A retrospective review was made of 500 nearly consecutive abdominal CT scans obtained on a single hospital-based CT scanner (HiSpeed Advantage; General Electric Medical Systems, Milwaukee, WI). A few outpatients were not included in the series so that the 500 patients were all inpatients who were imaged for a wide variety of indications. CT scans obtained for abdominal or pelvic trauma were also excluded, as were repeated abdominal CT scans so that the 500 studies were acquired in 500 different patients. In general, most of the examinations were performed with oral and IV contrast, and the slice thickness was 7 mm. One of two radiologists, both of whom were unaware of the clinical information, reloaded the CT scans onto a workstation.
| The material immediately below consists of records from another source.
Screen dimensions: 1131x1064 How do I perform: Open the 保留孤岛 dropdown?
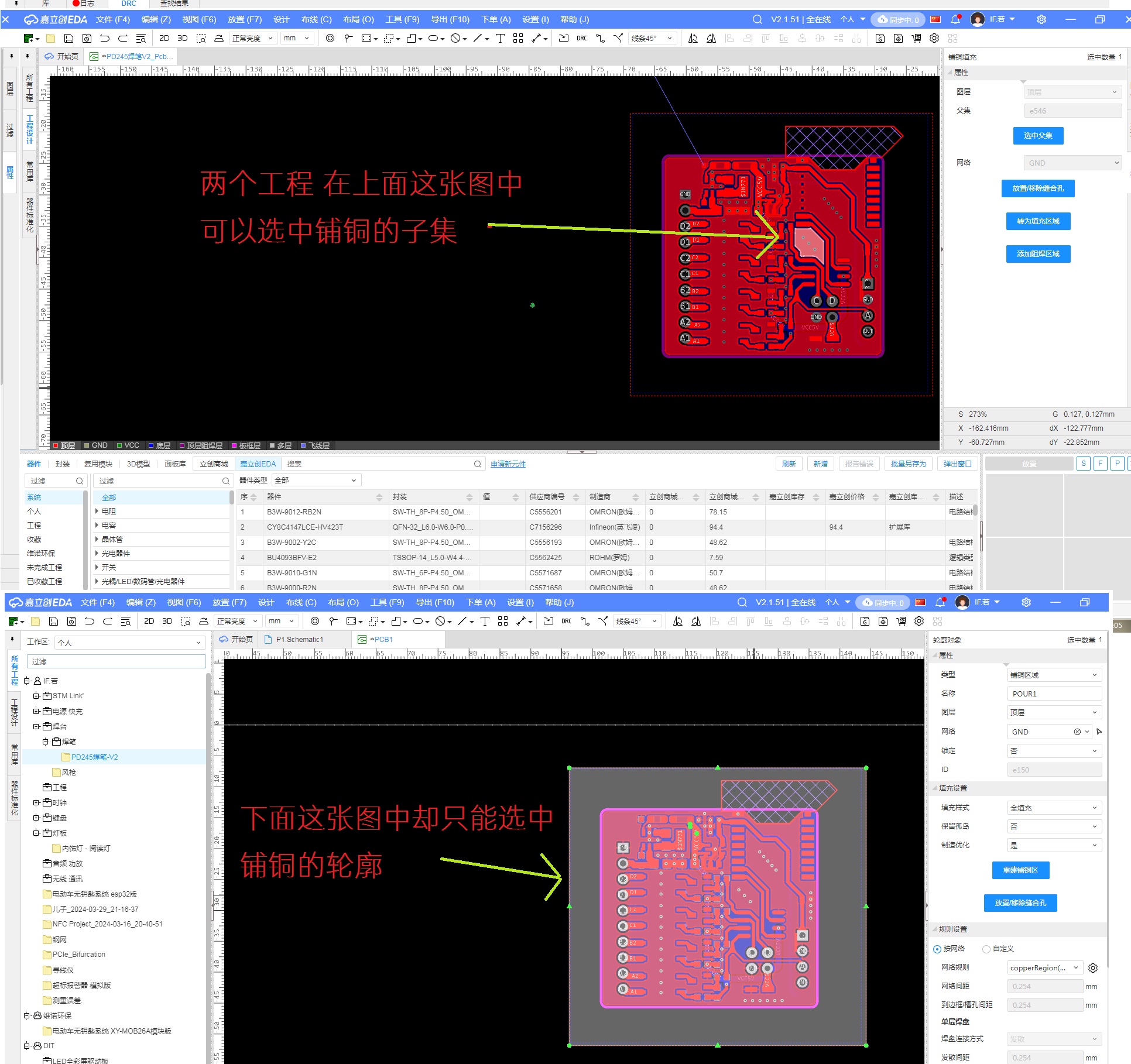tap(1053, 826)
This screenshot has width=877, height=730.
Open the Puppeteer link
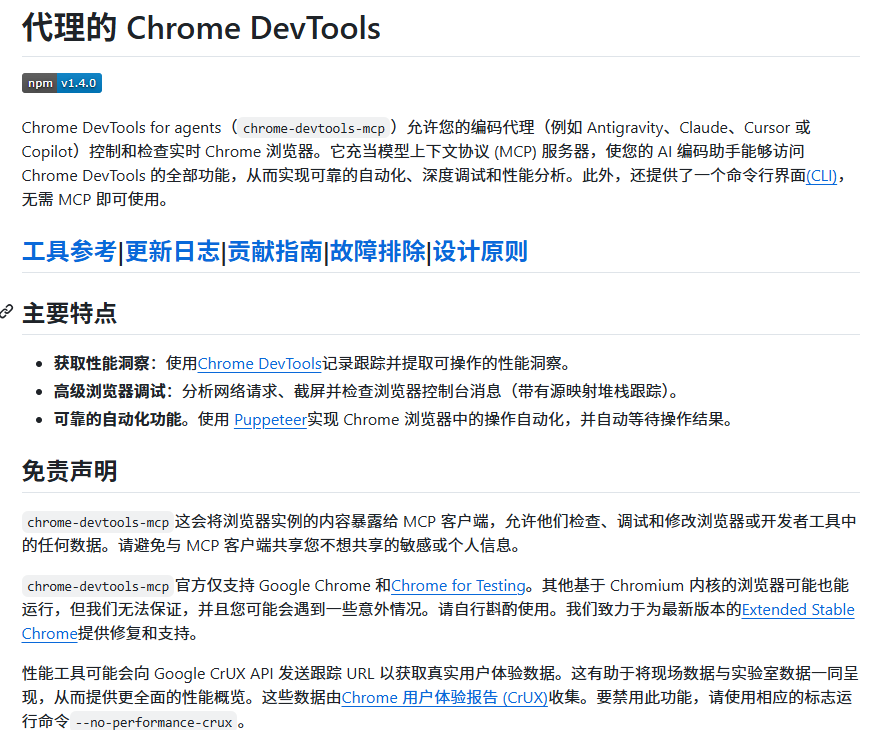pyautogui.click(x=271, y=420)
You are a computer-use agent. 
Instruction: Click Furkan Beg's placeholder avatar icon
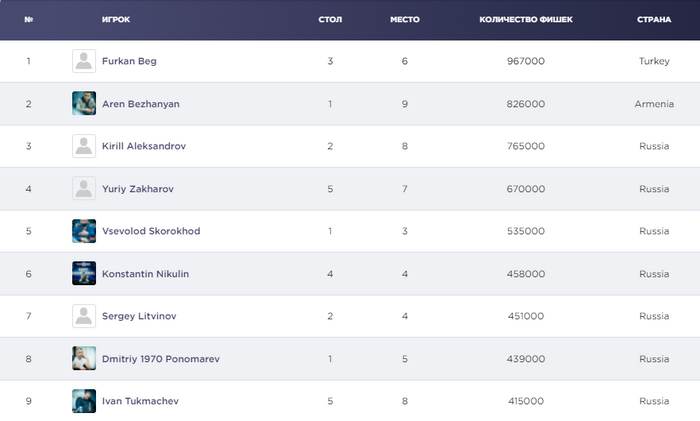click(84, 61)
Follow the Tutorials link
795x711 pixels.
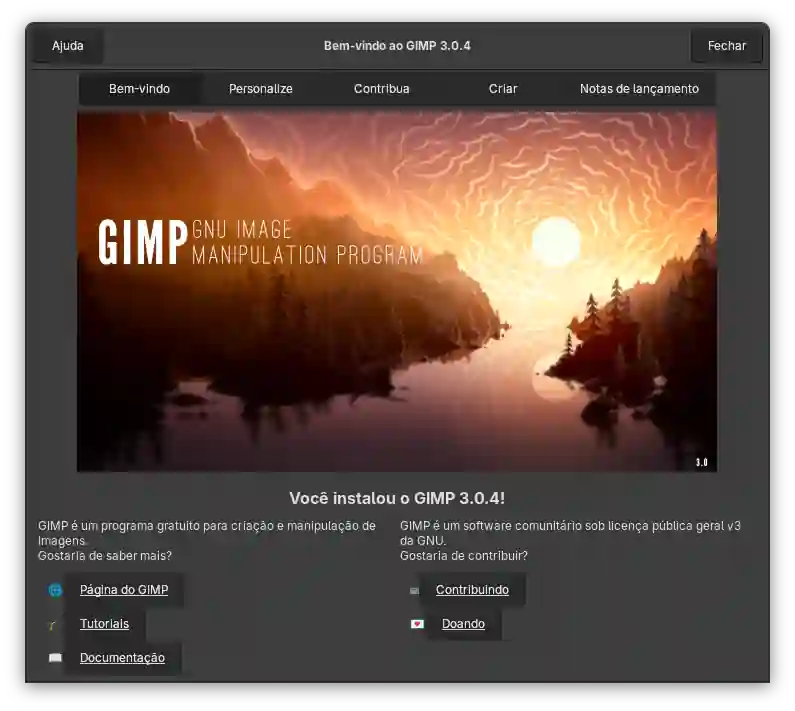pyautogui.click(x=104, y=624)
The maximal transverse (relative to the long axis of the cava on axial images) and anteroposterior dimensions of the inferior vena cava were measured using electronic calipers at four predetermined levels: just below the intrahepatic cava, just below the renal veins, midway between the renal veins and the caval bifurcation, and just above the caval bifurcation. To establish a reproducible cutoff, we recorded an inferior vena cava as flattened if the ratio of the maximal transverse-to-maximal anteroposterior dimension was 3:1 or greater at one or more of the four levels and as not flattened if the ratio was less than 3:1. The total craniocaudal extent of the flattened portion of the inferior vena cava (whether contiguous or not) was also estimated in centimeters on the basis of review of the individual axial images. If the inferior vena cava was flattened at any of the four levels, the exact date and time that CT had begun was recorded.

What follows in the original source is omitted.